I had updates that I was going to post today that seem pretty small and trivial in light of some news that I got this morning. I am going to put all of those silly updates aside and write about the news and some revelations it made me have.
Today I found out someone I know was diagnosed with Guillain-Barre Syndrome, which is a disease that affects the nervous system. It's a very rare disorder (1-2 people out of 100,000 will get it), and it typically leads to full paralysis. If it's caught in time some of the symptoms can be reversed, but I'm not sure what will happen with my friend. Needless to say, I was shocked and devastated at the news, and it made me do some hard thinking about myself.

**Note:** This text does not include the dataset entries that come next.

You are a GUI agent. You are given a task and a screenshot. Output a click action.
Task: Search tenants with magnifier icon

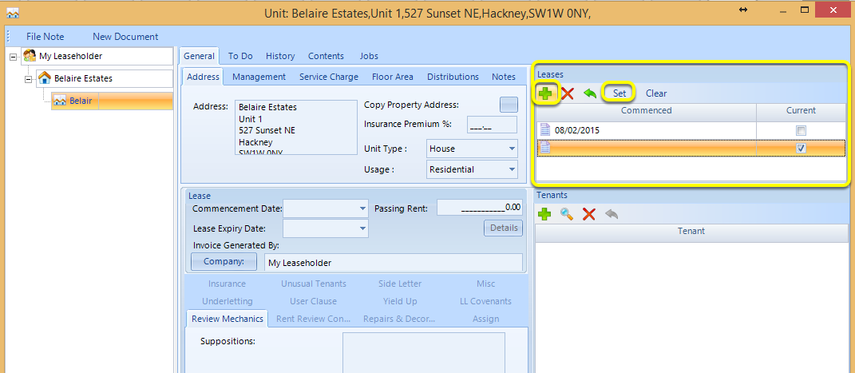(x=567, y=214)
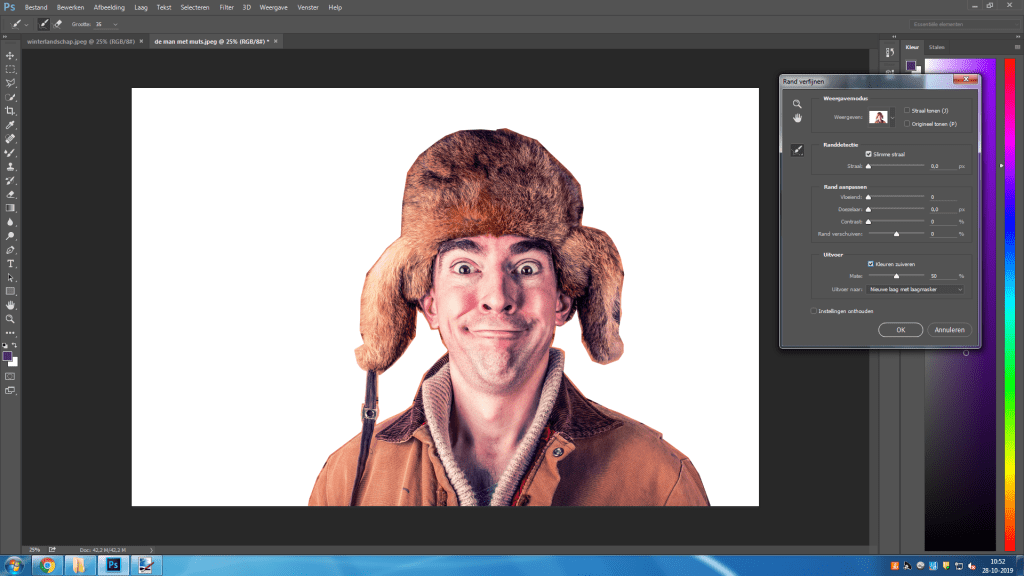Screen dimensions: 1024x576
Task: Click the Annuleren button
Action: 948,329
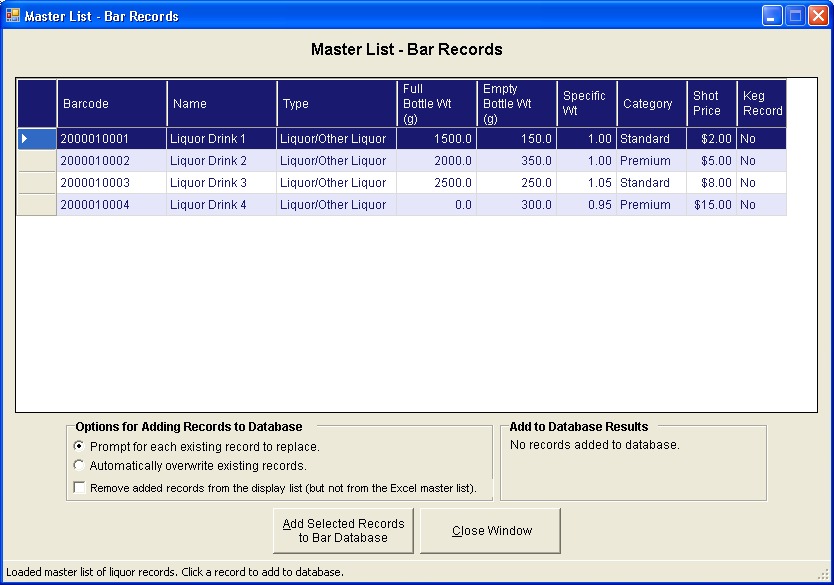Click the Shot Price column header
834x585 pixels.
click(x=711, y=104)
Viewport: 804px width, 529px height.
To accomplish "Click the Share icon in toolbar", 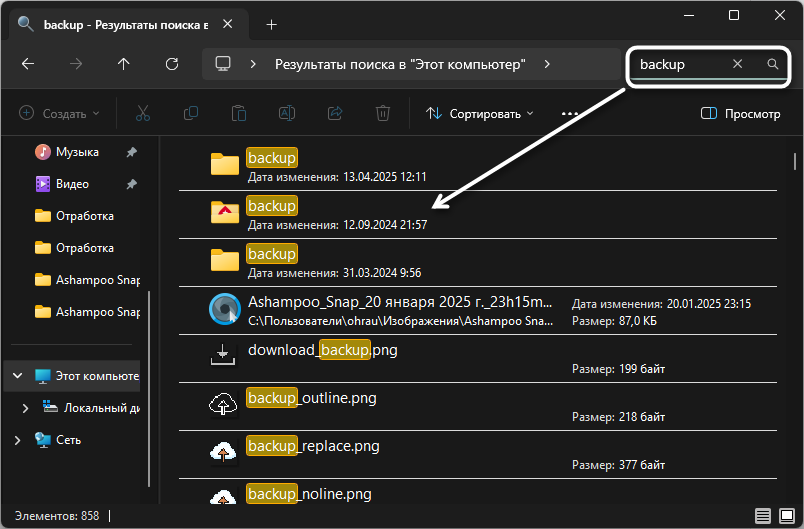I will (x=335, y=114).
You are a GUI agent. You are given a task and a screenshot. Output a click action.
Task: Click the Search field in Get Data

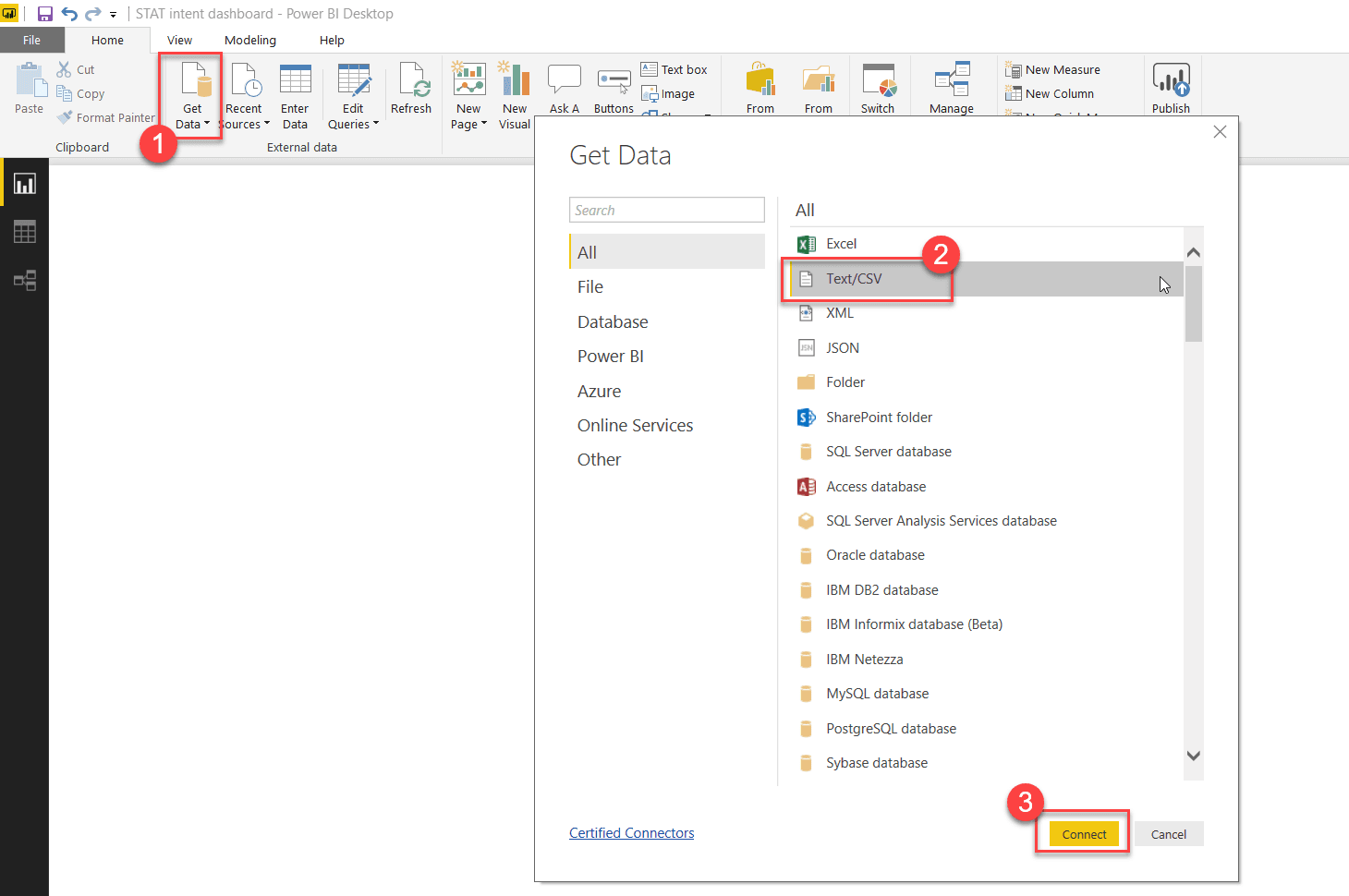666,210
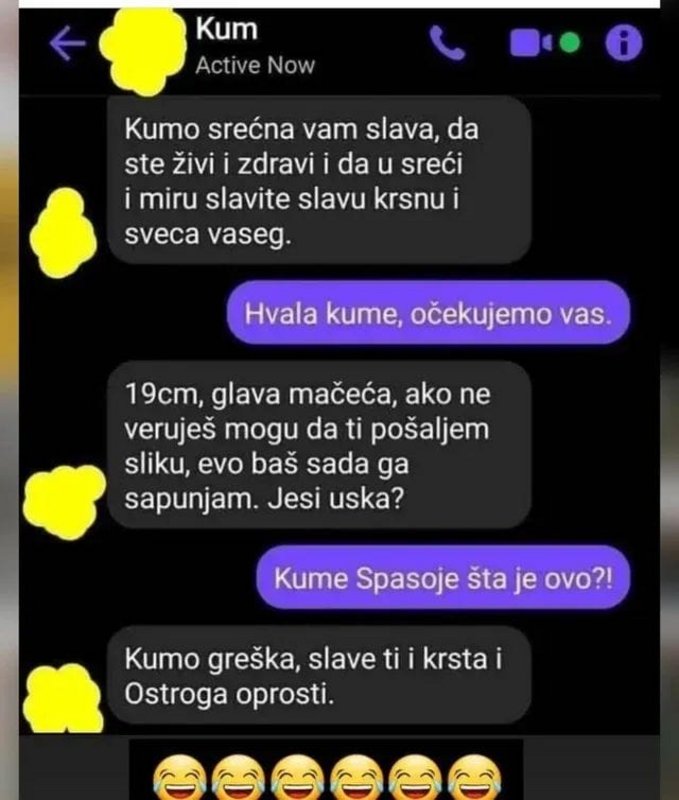The height and width of the screenshot is (800, 679).
Task: Tap the green dot beside the video icon
Action: pos(570,43)
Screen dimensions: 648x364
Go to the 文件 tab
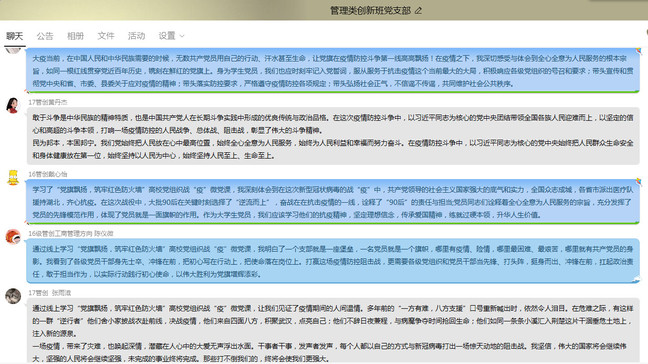coord(106,36)
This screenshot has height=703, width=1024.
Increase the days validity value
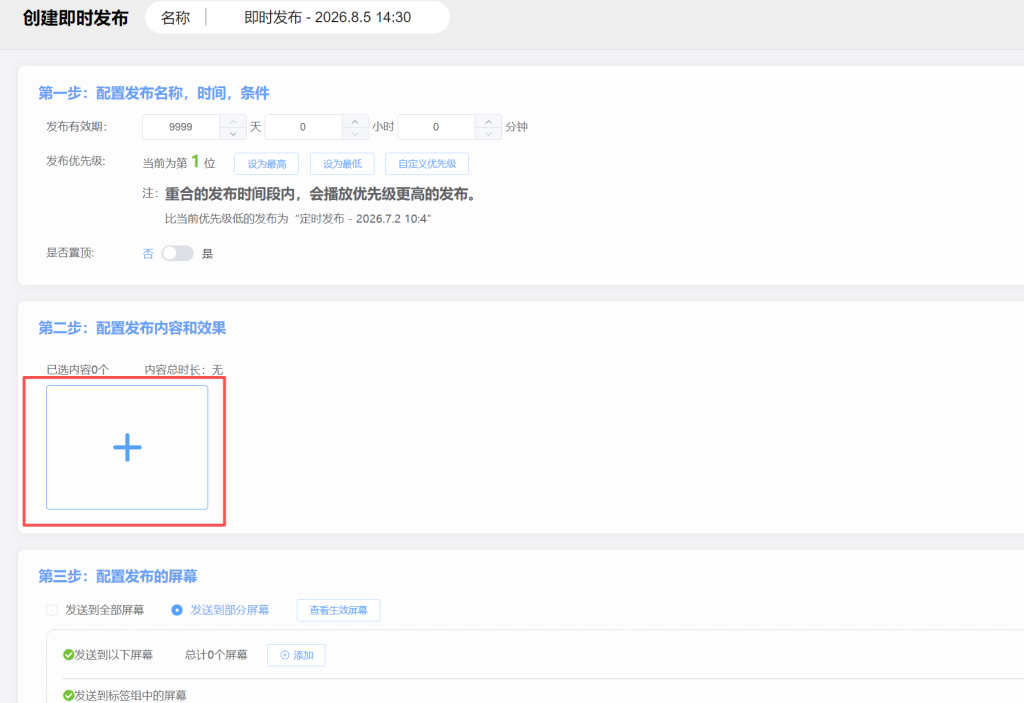click(x=233, y=122)
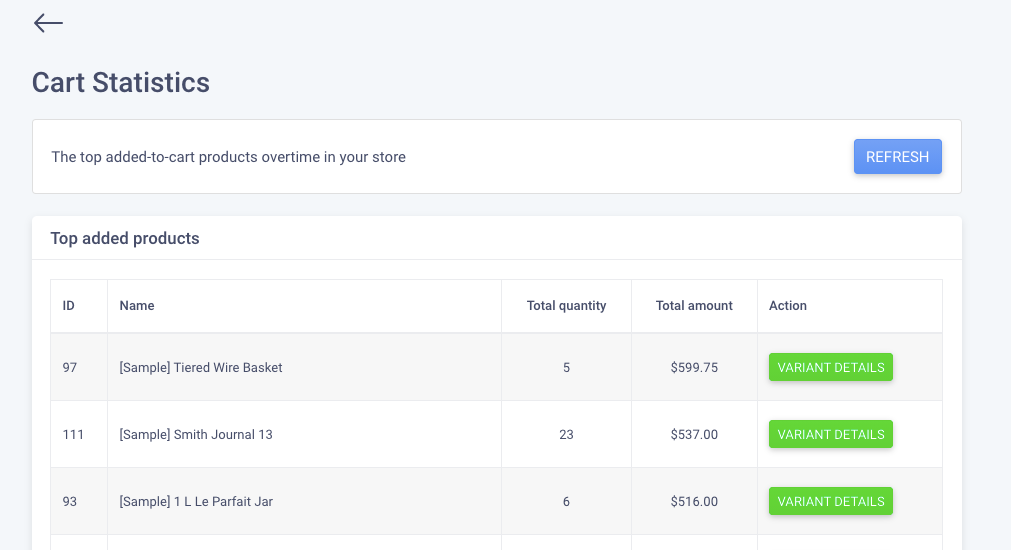Click the back arrow icon

48,23
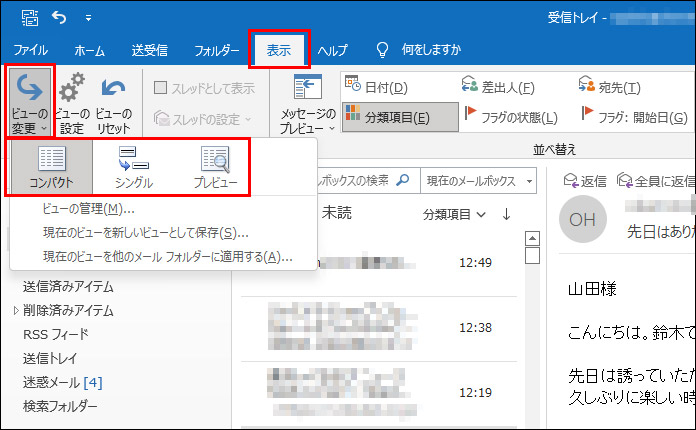
Task: Open メッセージのプレビュー (Message Preview) menu
Action: (307, 102)
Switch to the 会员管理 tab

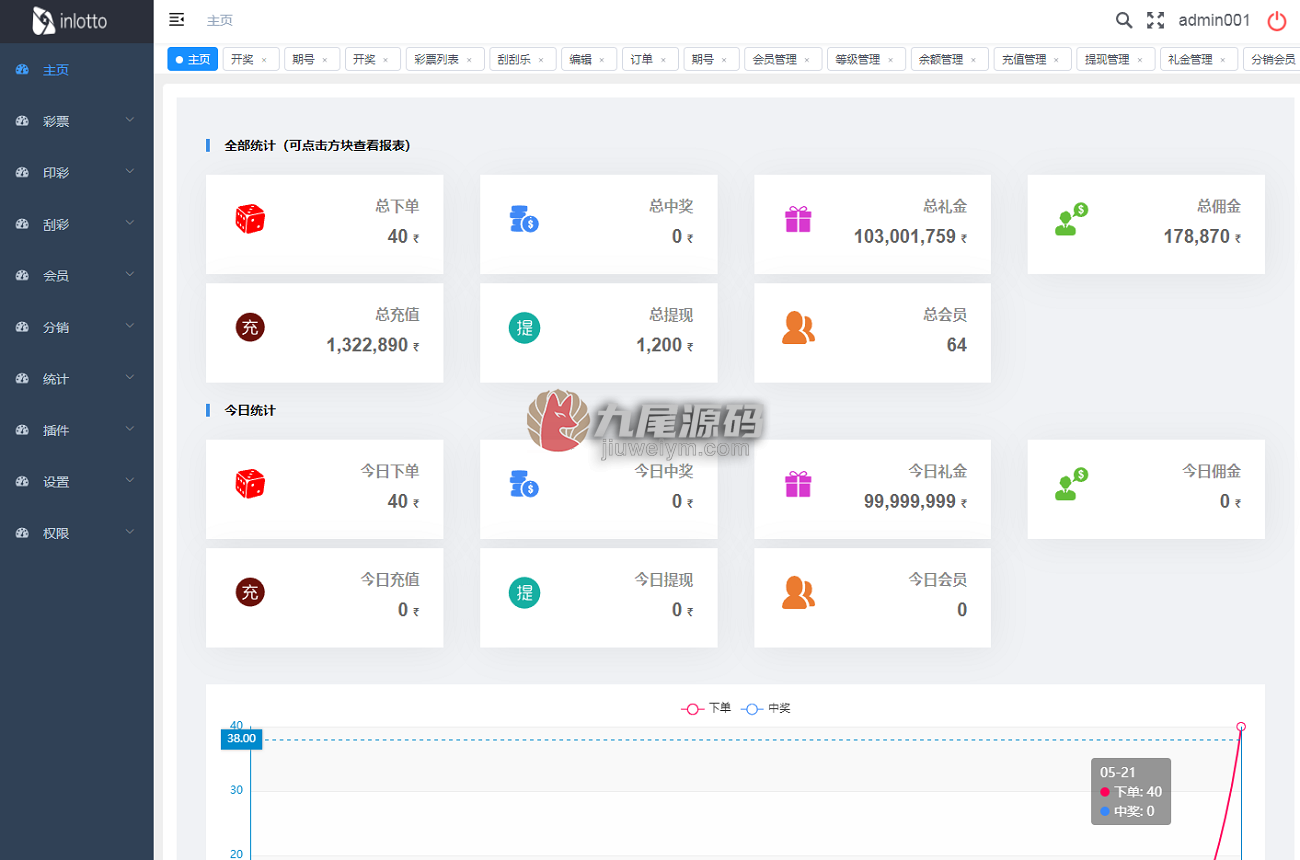775,59
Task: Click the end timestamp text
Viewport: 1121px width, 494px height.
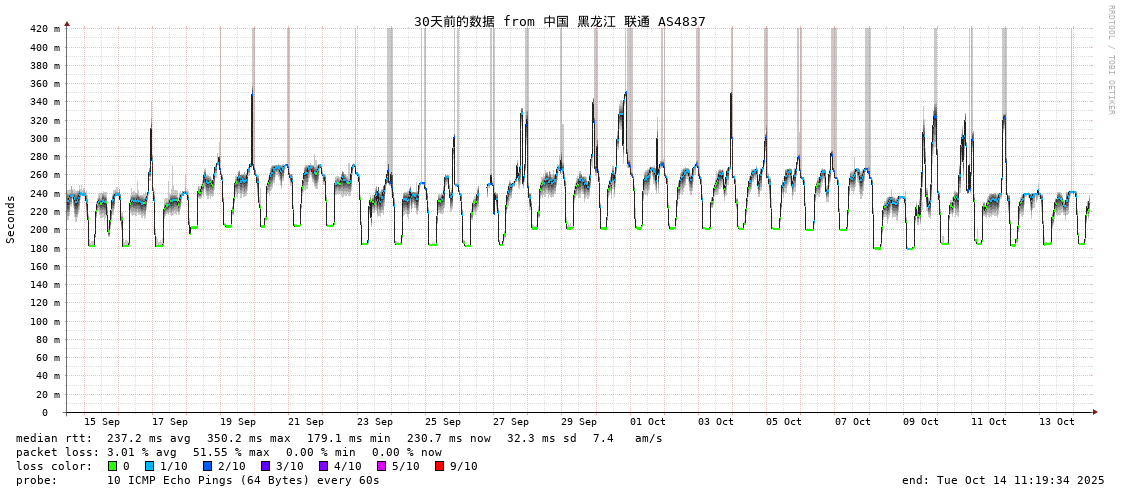Action: [x=1003, y=480]
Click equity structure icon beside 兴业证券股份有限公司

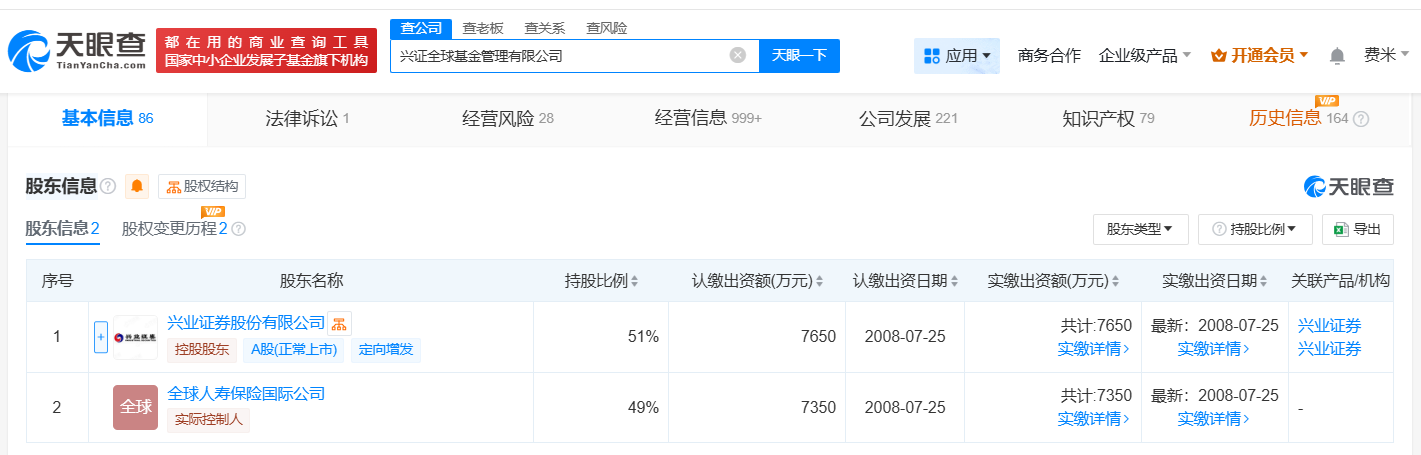tap(339, 323)
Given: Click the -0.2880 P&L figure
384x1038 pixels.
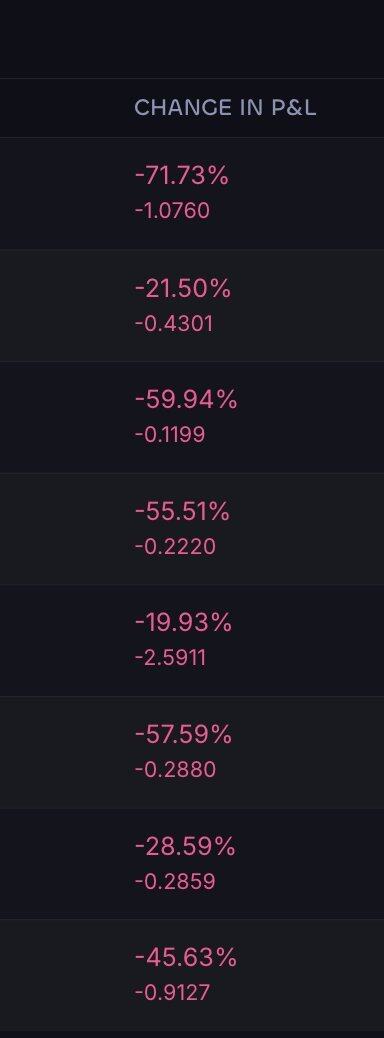Looking at the screenshot, I should (x=175, y=770).
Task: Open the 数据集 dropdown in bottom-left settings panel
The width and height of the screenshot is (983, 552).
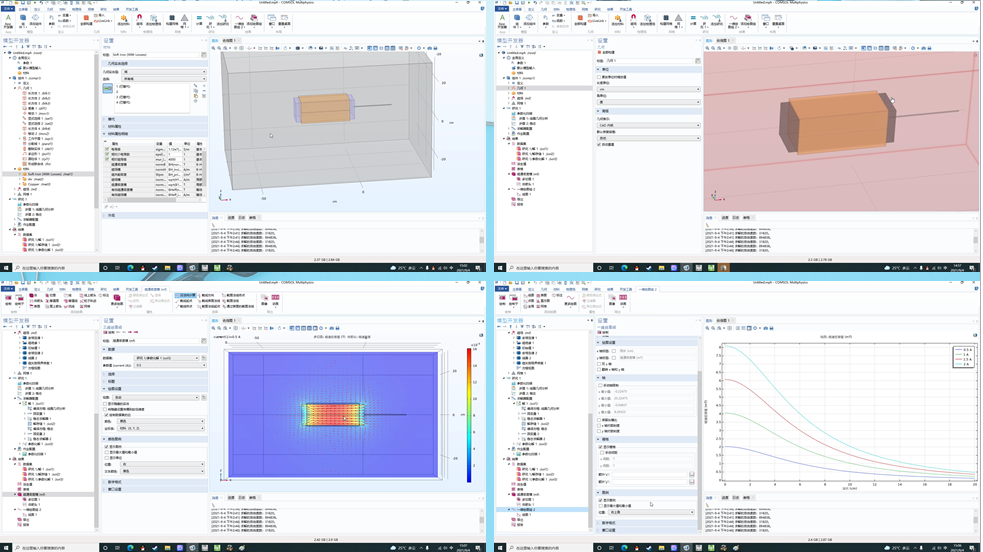Action: coord(166,358)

I feel SO ashamed that all week I've been bitching about running when it's hot, and so ashamed for the times that I haven't run at all. I could have been out there celebrating that I have a healthy body that for all its fat rolls, crabby joints/feet and other imperfections, has served me well in life. I can run, I can walk, dance, do yoga and do many things that my friend may not be able to do over time. It makes me sick to my stomach how unfair life can be. Horrible diseases always seem to strike the funny, smart and kind.
Tomorrow I am going to do my 10k, and no matter whether I walk or run across that finish line, I am going to be grateful that I have the ability to lace up my shoes and get out there. If it's 5000 degrees or 60, I am going to be in awe over the face that I am upright and moving, and that each step is a blessing. I am going to think about my friend a lot tomorrow.